As I approached the pillbox, I was struck by the incongruence of using this repressive architecture as a background for a children’s playground. Its hard concrete walls have been softened with colourful and unmistakable images of the British royal guard, who never marched in Palestine. The intention of linking this outpost to the Mandate while appealing to the youth trumps historical accuracy. In fact, when I looked closer, I found a placard which explains that neighbourhood residents had placed this building within a network of local stories which do not intend to be historically accurate. The text continues telling the story of a “lurking monster” who populated Rehavia in the past and how the neighbours were so scared that they had to build a pillbox to protect themselves.

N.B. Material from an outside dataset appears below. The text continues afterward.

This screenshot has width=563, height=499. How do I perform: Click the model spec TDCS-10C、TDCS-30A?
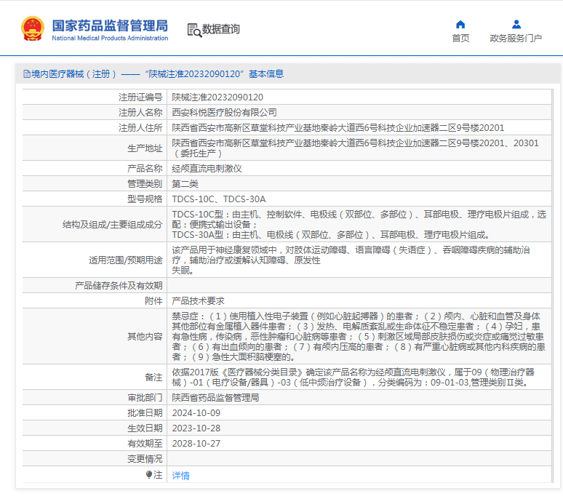(x=218, y=199)
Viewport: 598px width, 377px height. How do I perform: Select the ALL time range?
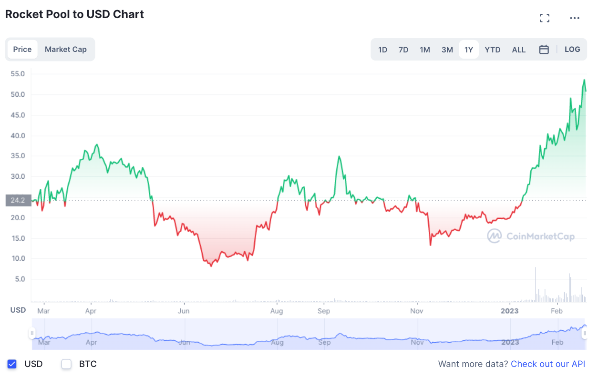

The dissonance between painting the monument as British heritage and, in small print, inaccurately narrating it as a local artefact illustrates the struggle to locate the Israeli past within British colonial heritage. This tension allows for a patchwork of contradictory images for the Israeli self during the mandatory past. What is interesting here is that while the three views presented in the locations above differ on the specific role of the British Mandate, they all chose to restore its repressive architecture and incorporate it into the contemporary Israeli cultural tissue as spaces of leisure.
About the author
Julio Moreno Cirujano is currently writing his PhD dissertation at SOAS University of London on the history of the British Mandate in Palestine. His research focuses on the life of symbolic artefacts as state-building agents, the aesthetics of the nascent nation-state, and the afterlife of colonial material culture. He is the recipient of a CBRL Travel Grant 2021/22.
The views expressed by our authors on the CBRL blog are not necessarily endorsed by CBRL but are commended as contributing to public debate.